● **Directions for this task**: Please pick out every line below that contains the word "named", copying each one in full.

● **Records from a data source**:
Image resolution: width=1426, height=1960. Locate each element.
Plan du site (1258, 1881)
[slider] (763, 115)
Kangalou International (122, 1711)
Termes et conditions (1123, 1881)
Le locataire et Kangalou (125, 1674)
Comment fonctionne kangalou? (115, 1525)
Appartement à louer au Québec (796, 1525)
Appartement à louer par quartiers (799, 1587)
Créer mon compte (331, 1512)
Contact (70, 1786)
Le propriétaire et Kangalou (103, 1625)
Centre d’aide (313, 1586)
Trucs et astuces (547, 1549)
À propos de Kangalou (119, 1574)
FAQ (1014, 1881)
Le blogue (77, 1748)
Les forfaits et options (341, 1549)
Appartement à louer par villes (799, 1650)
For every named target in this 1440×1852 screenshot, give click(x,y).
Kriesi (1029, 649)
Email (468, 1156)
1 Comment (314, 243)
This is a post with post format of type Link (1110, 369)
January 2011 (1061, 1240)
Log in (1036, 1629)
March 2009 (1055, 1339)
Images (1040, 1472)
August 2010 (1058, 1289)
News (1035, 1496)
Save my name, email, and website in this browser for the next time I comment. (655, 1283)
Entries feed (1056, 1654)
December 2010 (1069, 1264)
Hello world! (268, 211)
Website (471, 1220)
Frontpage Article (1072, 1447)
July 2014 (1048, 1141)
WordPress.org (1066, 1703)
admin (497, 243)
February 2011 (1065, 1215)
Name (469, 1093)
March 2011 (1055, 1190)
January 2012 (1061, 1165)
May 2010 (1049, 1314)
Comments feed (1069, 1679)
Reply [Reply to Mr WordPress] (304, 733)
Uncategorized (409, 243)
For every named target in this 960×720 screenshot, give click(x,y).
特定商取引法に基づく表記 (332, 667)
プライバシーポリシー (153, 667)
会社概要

● **Reply to the exercise**:
For every named target in this 1440×1852 screenshot, give click(x,y).
For every named target in this 960×720 screenshot, give click(x,y).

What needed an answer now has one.